▶ _Goal of the exercise_
Could you transcribe every record below exactly, leaving out the pictures?

Collected data

━━━━━━━━━━━━━━━━

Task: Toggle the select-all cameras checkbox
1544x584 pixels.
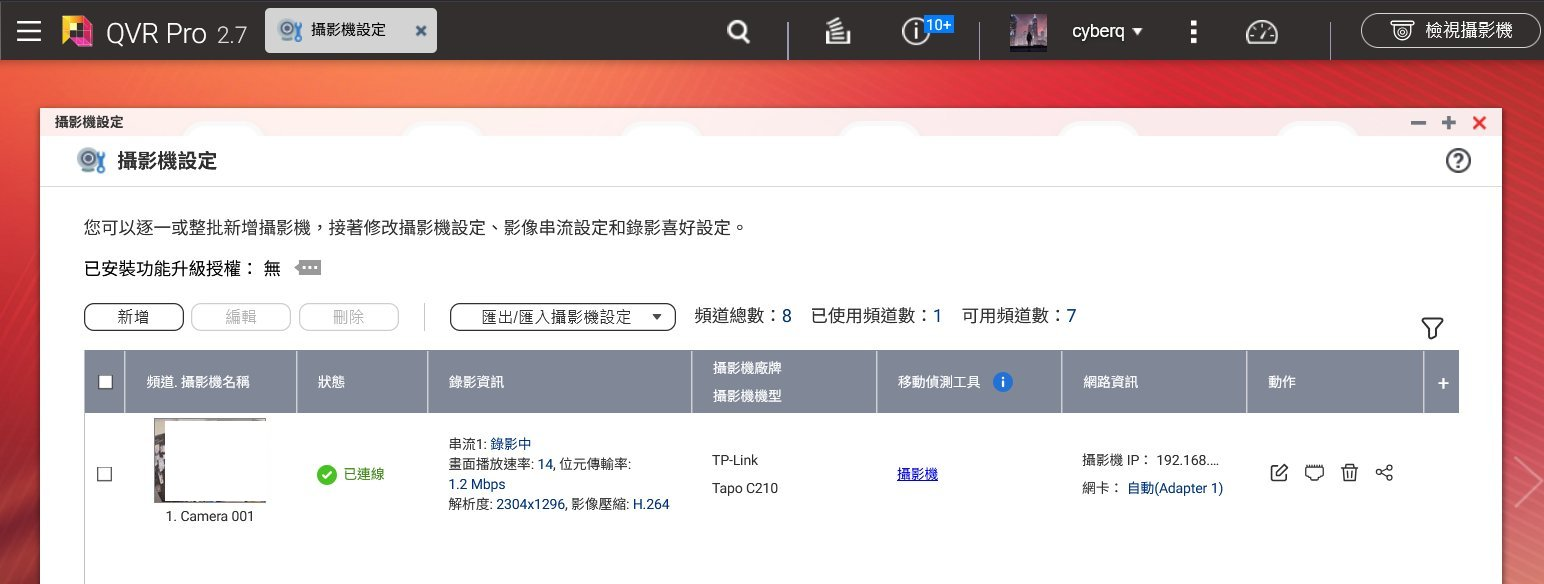Action: coord(105,381)
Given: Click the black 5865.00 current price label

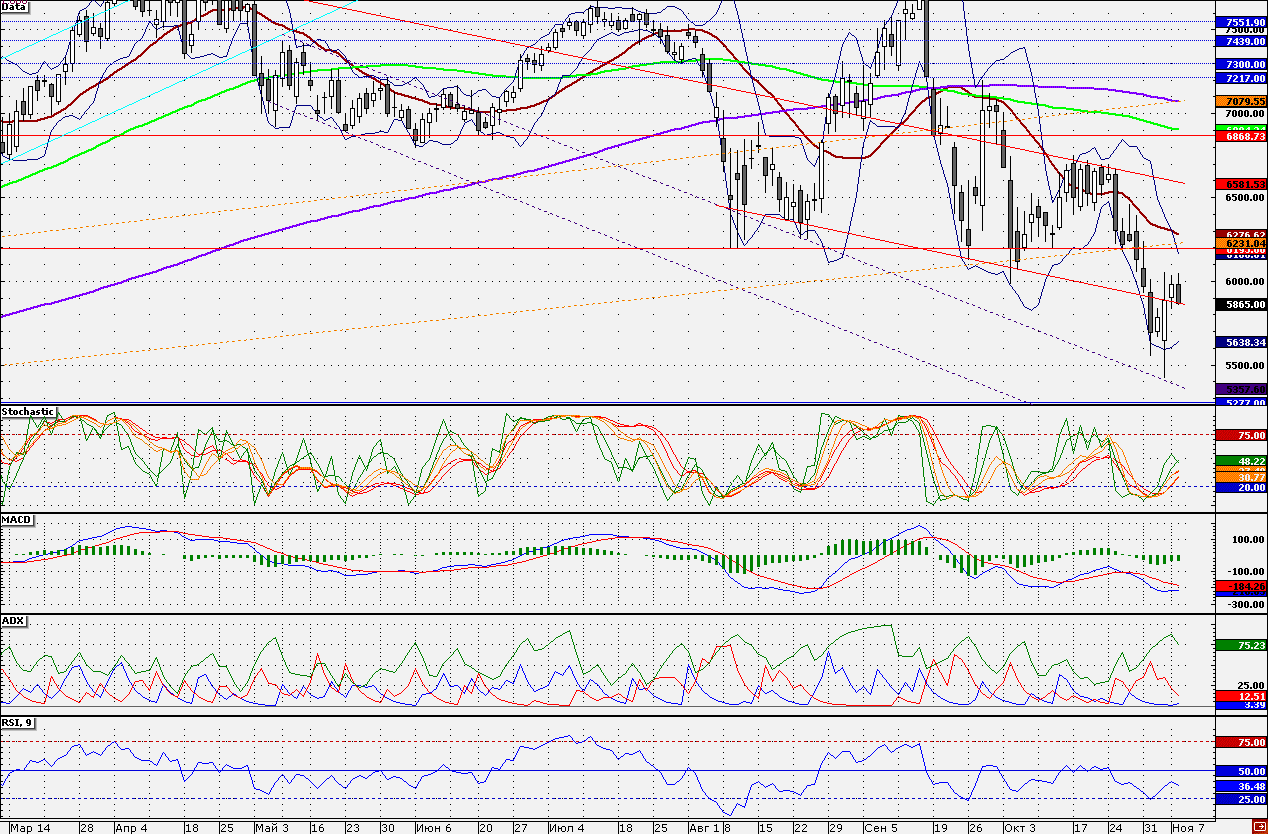Looking at the screenshot, I should (x=1240, y=304).
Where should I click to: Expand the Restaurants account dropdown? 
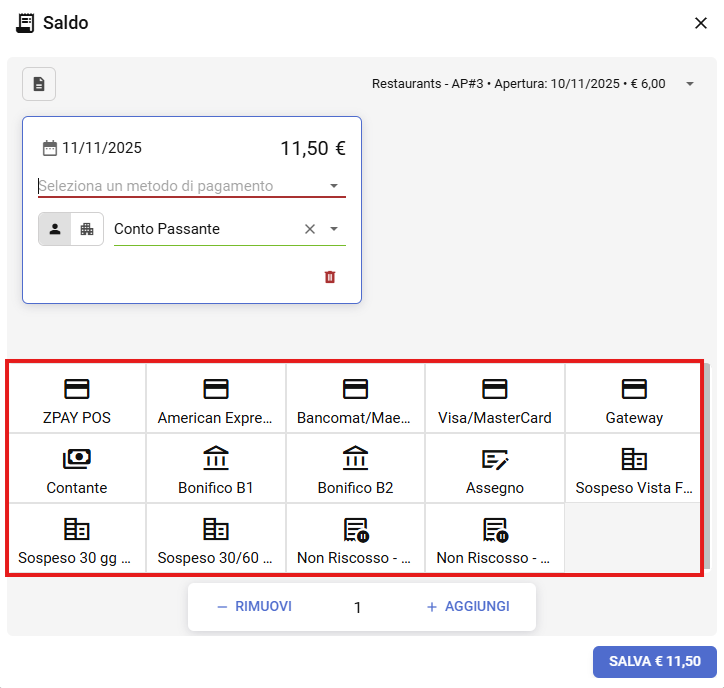(690, 84)
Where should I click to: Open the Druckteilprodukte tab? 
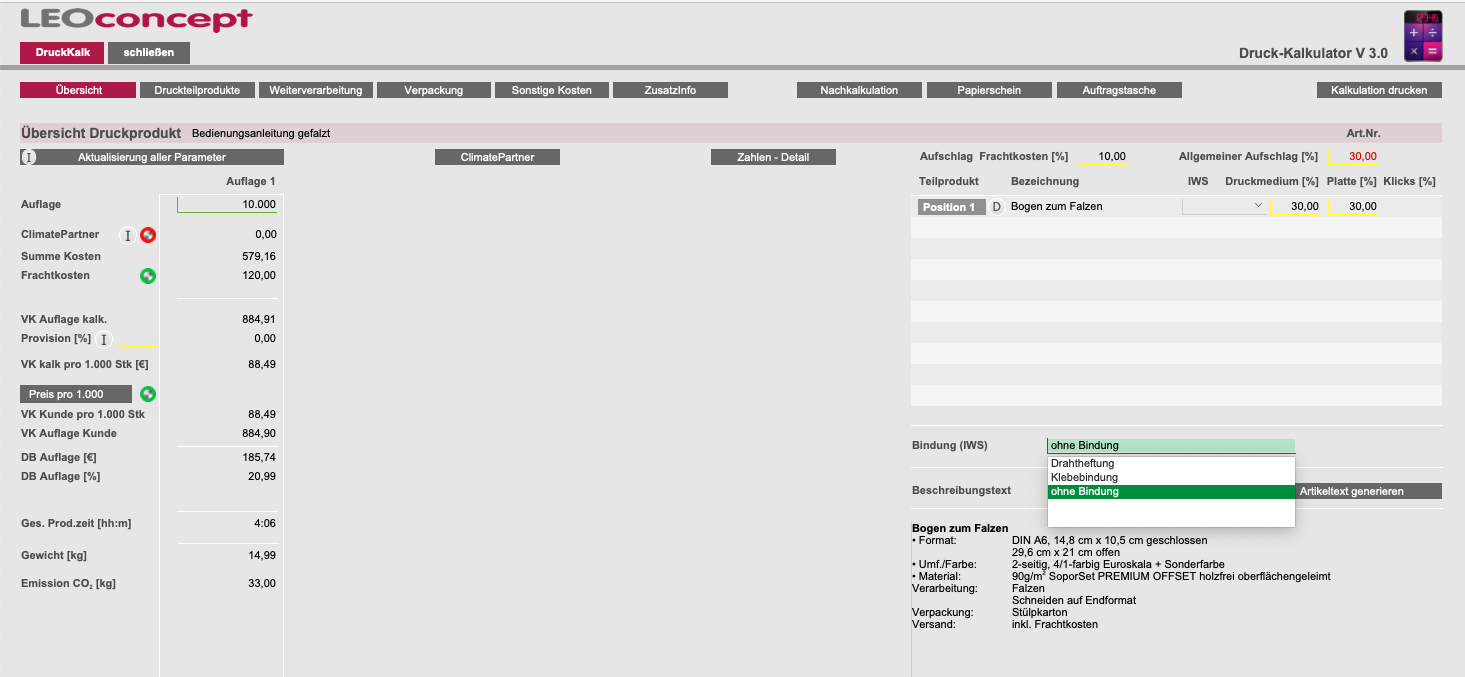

━━━━━━━━━━━━━━━━

▶ _Solution to this problem_
Task: Toggle the select-all cameras checkbox
1544x584 pixels.
Action: coord(105,381)
Given: Click the black 5865.00 current price label

Looking at the screenshot, I should (x=1240, y=304).
Where should I click to: Expand the Restaurants account dropdown? 
(690, 84)
Where should I click to: Open the Druckteilprodukte tab? 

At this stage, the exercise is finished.